In the present sample, complaints of insomnia are present along with cognitive impairment.
Also, CBT-I was capable of modifying the subjective perception of sleep. Patients
reported a significant improvement in the perception of the quality of their sleep
after CBT-I and this change is parallel with a significant improvement of cognitive
functioning.
In the subjects examined, all the subscales, as well as the global scale explored
by the NEUROPSI attention and memory and BANFE batteries showed a significant improvement.
This means that CBT-I improved the performance of executive functions linked to the
frontal lobe.
It has been previously described that insomnia is associated with decreased regional
cerebral blood flow (rCBF) to the frontal medial, occipital, and parietal cortices,
and the basal ganglia and that behavioral therapy is associated with a reversal in
the cerebral deactivation of some of this brain regions, including frontal cortex[23]. It has also been described a decrease in brain metabolism in the prefrontal cortex
of insomniac patients during wake[24], as well as a reduced volume in the orbitofrontal cortex[25], dorsolateral prefrontal cortex[26], and hippocampus[27]; those structures play a major role in attention, memory and executive functions,
and the anatomical and functional changes could be the underlying reason for the complaints
on cognitive impairment in patients with insomnia. Therefore, the reversibility in
those structural and anatomical changes by the CBT-I[23],[24] could be the reason for the improvement in cognitive functions as memory, attention,
and executive functions, that are shown in this study.
Even though insomnia is frequently associated with cognitive deficits, available pharmacological
treatments do not have a beneficial influence on this deficit but on the contrary,
common hypnotic drugs worsen the cognitive deficit. Thus, the present results support
the notion that CBT-I is an excellent option for the treatment of insomnia because
it modifies the subjective perception of sleep deficits and, according to the present
results, also improves the cognitive impairment that is present in insomniac patients.

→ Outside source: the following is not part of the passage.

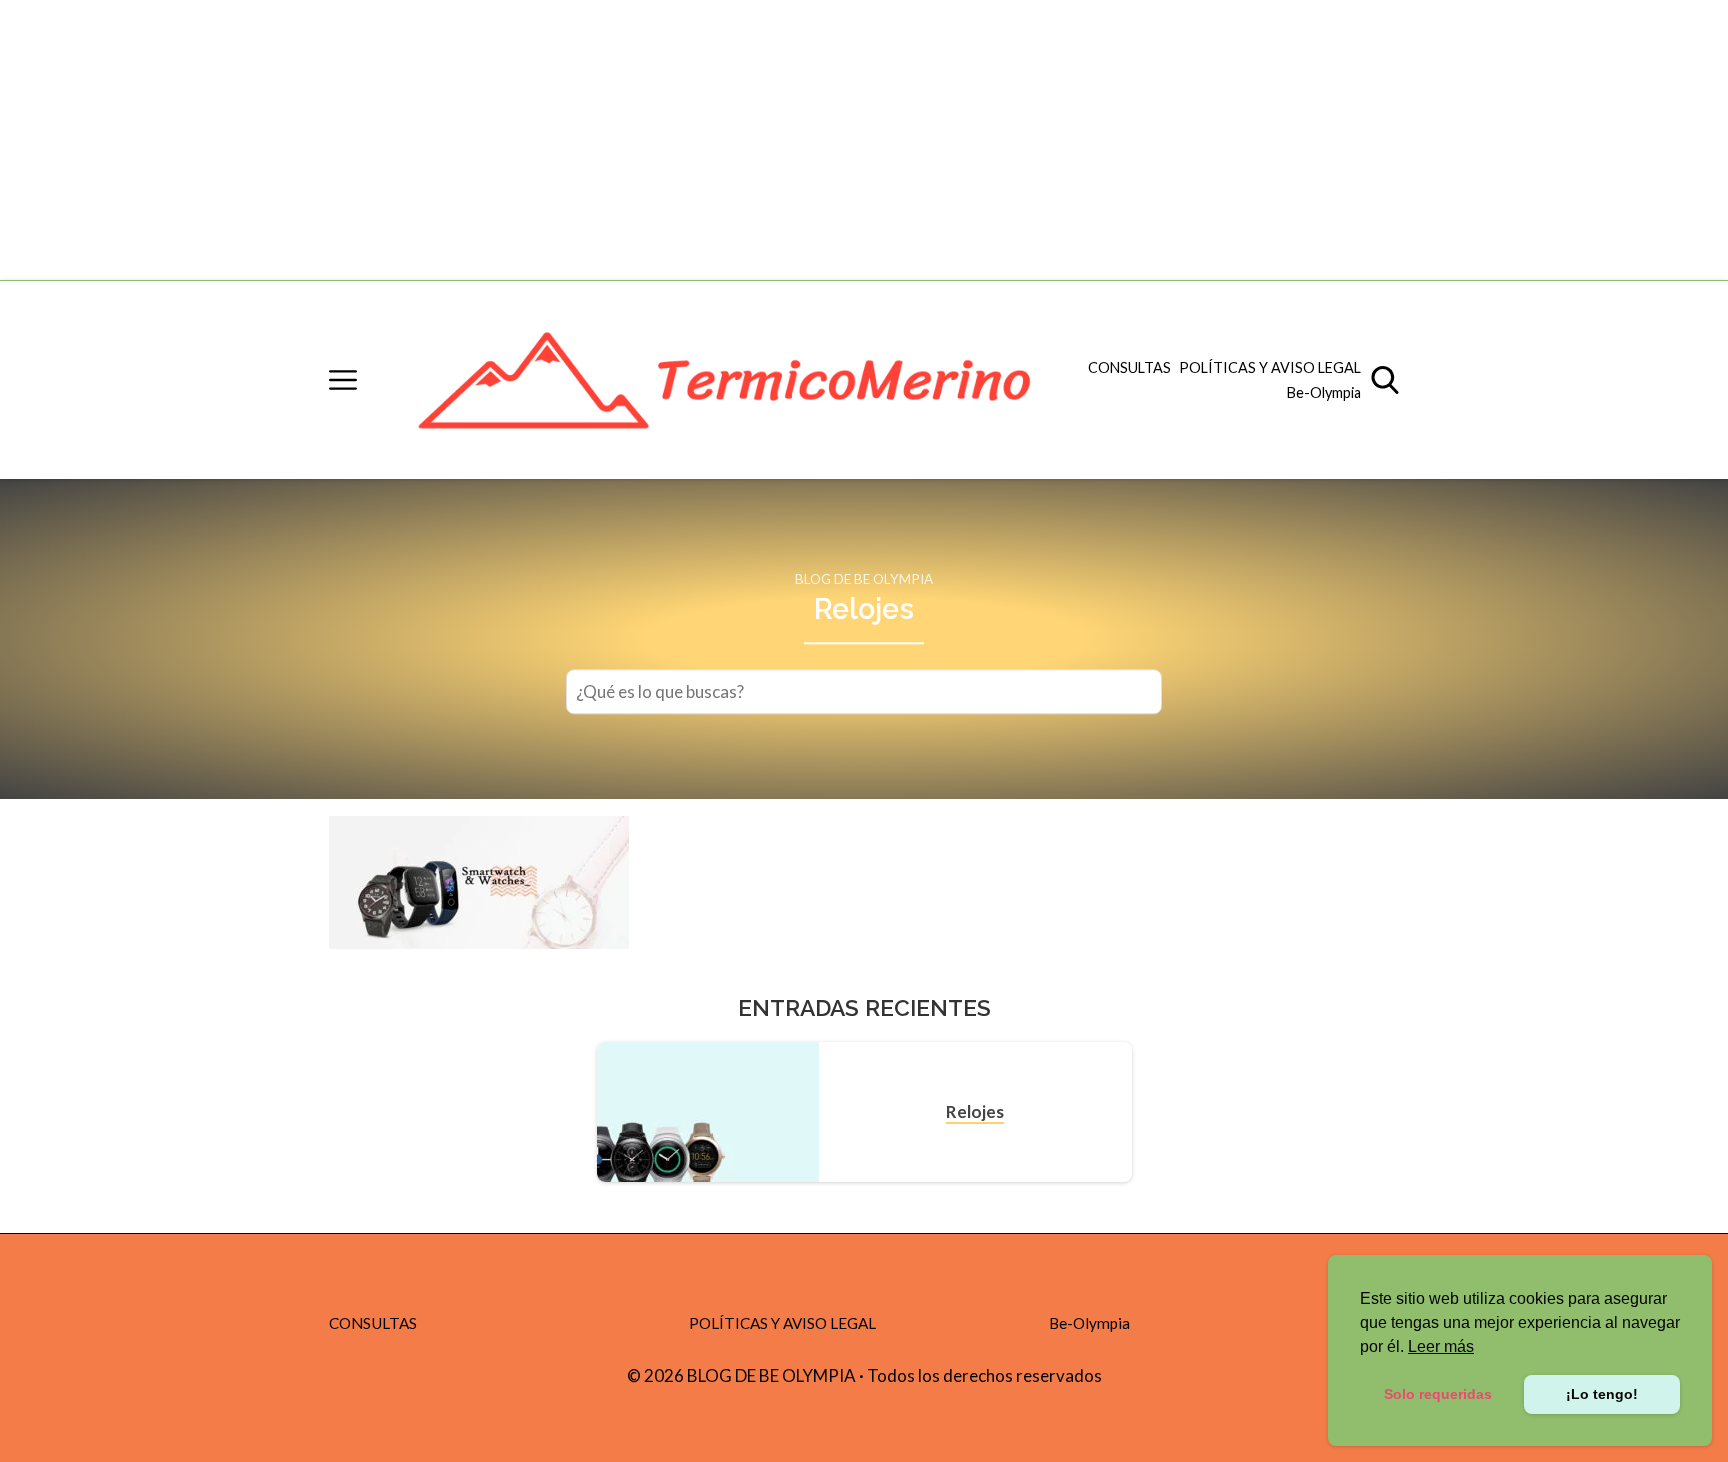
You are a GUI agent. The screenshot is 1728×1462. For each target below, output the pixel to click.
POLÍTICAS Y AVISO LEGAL (1270, 367)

In conclusion, insomnia is a highly disabling disorder due, in large part, to the
cognitive impairment it causes in patients. This deterioration prevents any functional
person from achieving their maximum potential in the domains of psychological, social,
leisure, vocational, or daily functioning; therefore, it impairs the quality of life.

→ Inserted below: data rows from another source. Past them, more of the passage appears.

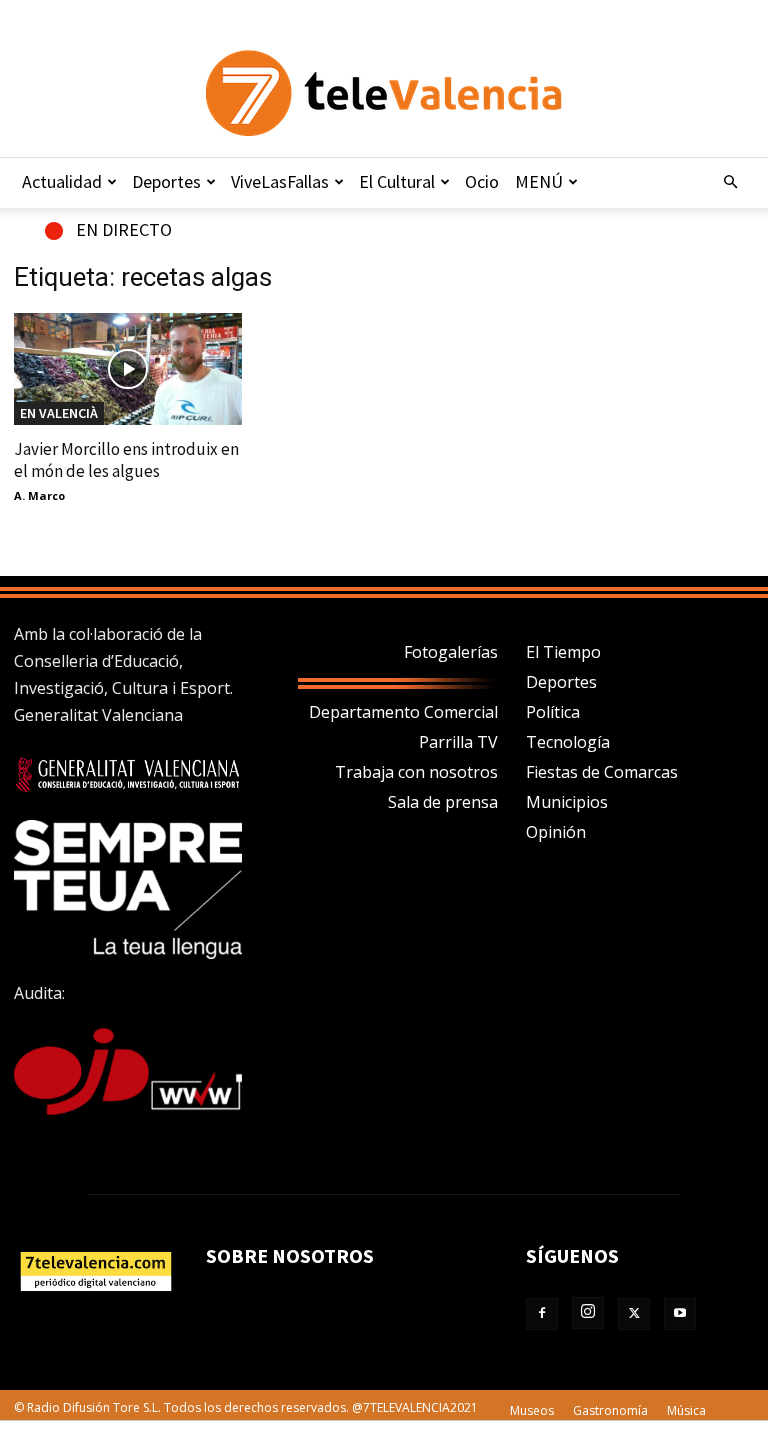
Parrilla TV (458, 742)
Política (553, 712)
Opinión (556, 832)
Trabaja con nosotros (416, 772)
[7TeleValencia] (384, 93)
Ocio (482, 181)
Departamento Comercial (403, 712)
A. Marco (39, 495)
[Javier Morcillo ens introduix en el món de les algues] (128, 369)
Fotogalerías (451, 652)
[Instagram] (588, 1313)
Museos (532, 1410)
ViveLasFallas (280, 181)
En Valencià (59, 413)
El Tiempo (563, 652)
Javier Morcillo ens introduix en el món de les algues (126, 460)
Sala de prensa (443, 802)
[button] (730, 182)
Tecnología (568, 742)
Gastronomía (610, 1410)
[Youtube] (680, 1314)
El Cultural (397, 181)
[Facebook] (542, 1314)
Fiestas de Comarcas (602, 772)
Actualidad (62, 181)
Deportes (166, 181)
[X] (634, 1314)
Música (686, 1410)
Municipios (567, 802)
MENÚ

One of the main reasons why people with insomnia seek treatment is precisely because
of the deterioration in their quality of life as a consequence of poor functioning
in memory, attention, problem-solving, decision-making, and other executive functions.
In the present study, it is shown that the treatment for insomnia improves the cognitive
functioning of the patients; this without requiring additional treatments that could
represent more time and money for the patient. Finally, some components of CBT therapy,
mainly the cognitive components, may be useful to control anxiety and mood disorders
that are highly frequent in such patients.
Although the present study added some interesting information, regarding the management
of insomnia using CBT-I, it must be acknowledged that some limitations should be addressed
in future studies. The size of the sample should be increased using the same protocol.
Currently, we are permanently increasing the sample size and the results will be disclosed
as soon as the results are available.